- _DATA PROVIDED_:
--- begin ---
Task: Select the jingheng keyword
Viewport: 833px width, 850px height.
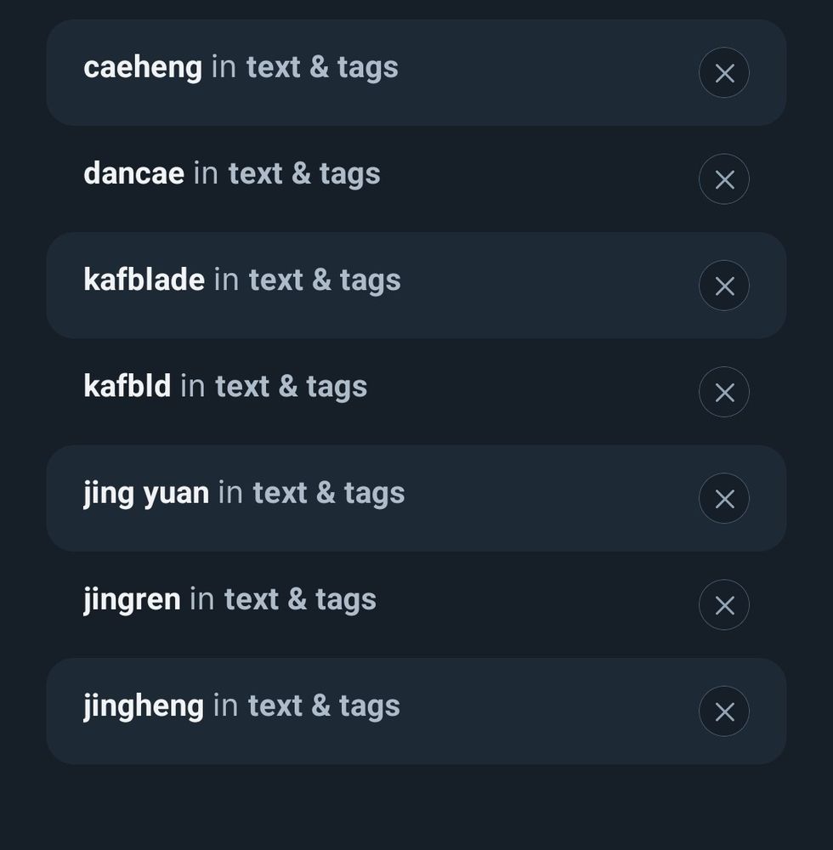Action: (144, 707)
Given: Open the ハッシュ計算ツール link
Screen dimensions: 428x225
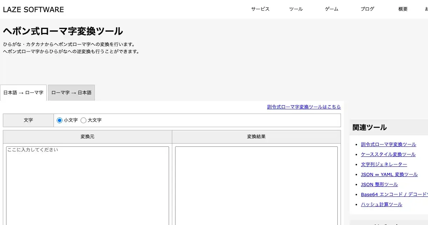Looking at the screenshot, I should (x=381, y=204).
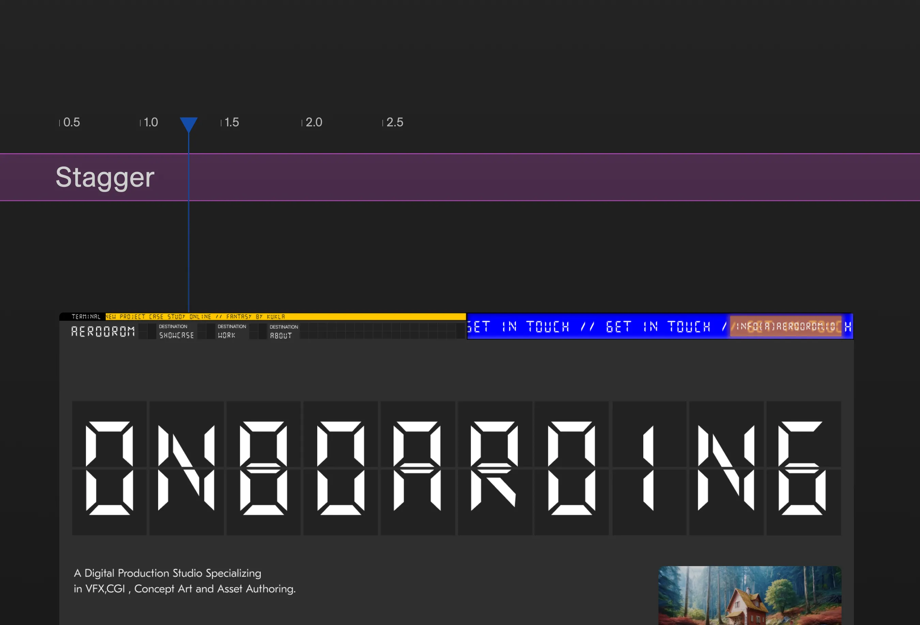The height and width of the screenshot is (625, 920).
Task: Click the AERODROM logo
Action: 103,331
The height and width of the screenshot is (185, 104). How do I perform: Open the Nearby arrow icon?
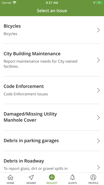pyautogui.click(x=31, y=177)
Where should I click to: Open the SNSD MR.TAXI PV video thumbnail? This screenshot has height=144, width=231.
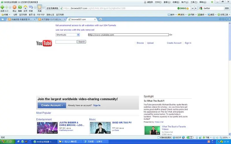coord(100,128)

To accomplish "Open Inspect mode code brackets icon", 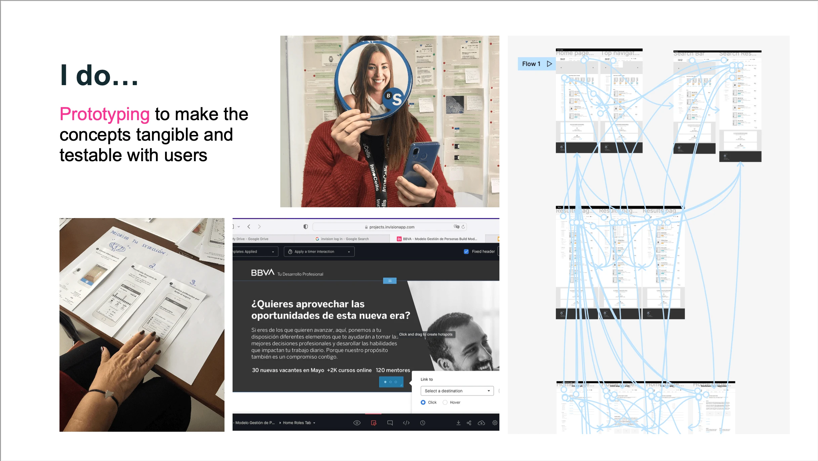I will coord(406,423).
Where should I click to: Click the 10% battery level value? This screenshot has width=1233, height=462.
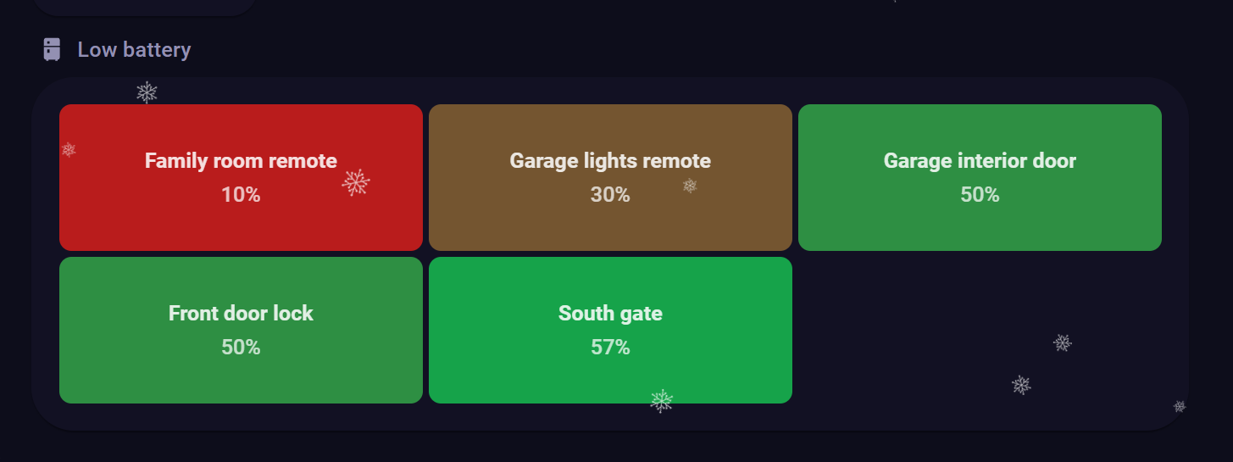[x=241, y=195]
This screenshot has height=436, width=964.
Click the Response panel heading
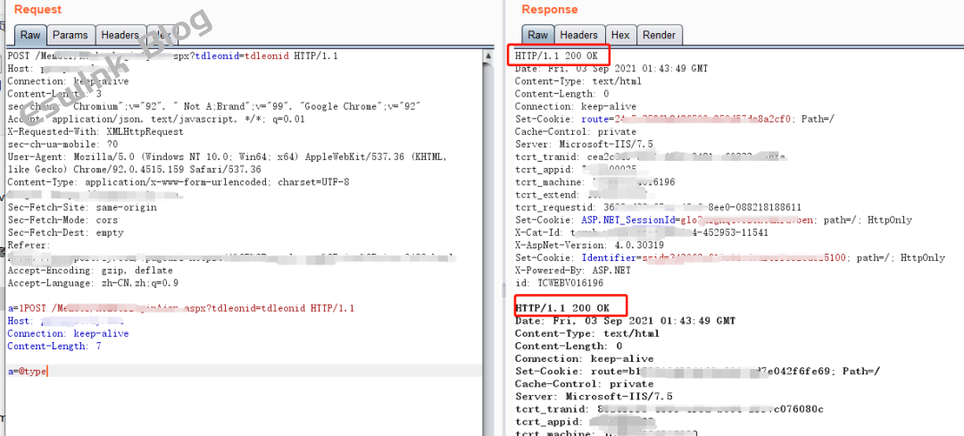click(549, 10)
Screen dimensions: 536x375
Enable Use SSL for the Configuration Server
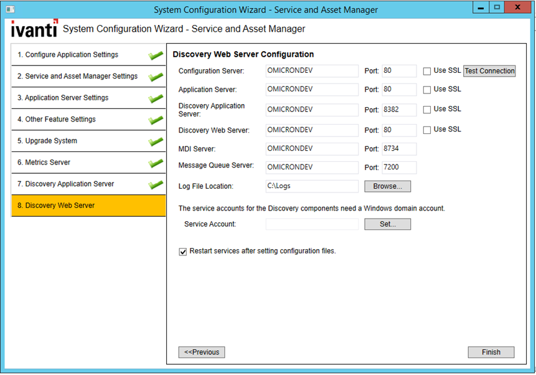427,71
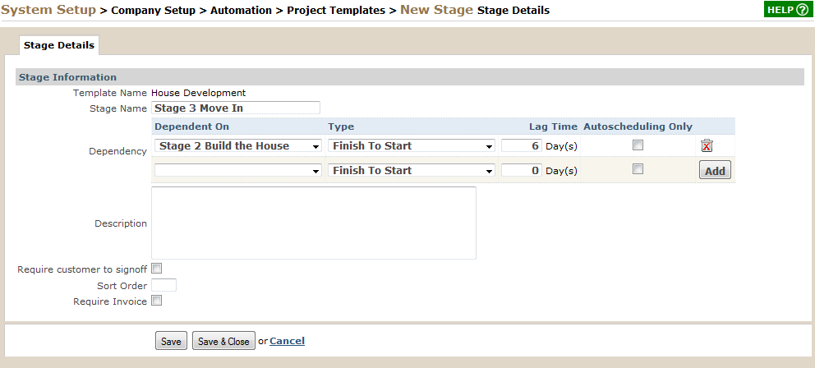Screen dimensions: 815x368
Task: Click Save & Close button
Action: pos(223,341)
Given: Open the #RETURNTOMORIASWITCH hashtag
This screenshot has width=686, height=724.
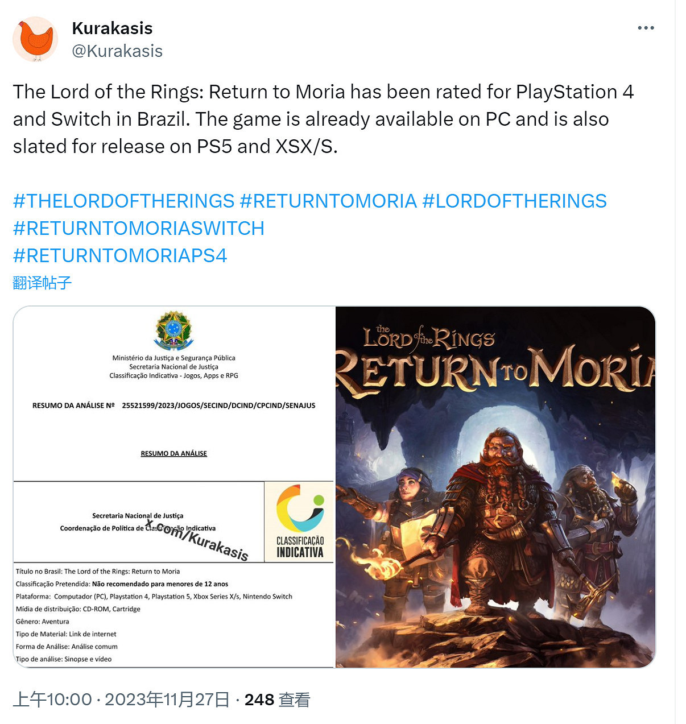Looking at the screenshot, I should (x=139, y=228).
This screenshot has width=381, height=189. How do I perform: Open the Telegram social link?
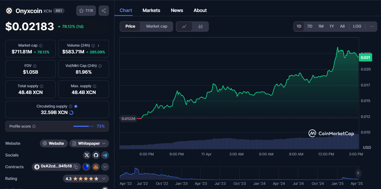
--- end ---
Starting at the line containing "Given: Open the #RETURNTOMORIASWITCH hashtag" and ending at the end of the items, rewrite those lines with "hashtag" replaced by "tag" and nothing else changed. Leave the pictures out of your answer.

Given: Open the #RETURNTOMORIASWITCH tag
This screenshot has width=686, height=724.
Looking at the screenshot, I should (x=139, y=228).
This screenshot has width=381, height=189. How do I perform: Open the Telegram social link?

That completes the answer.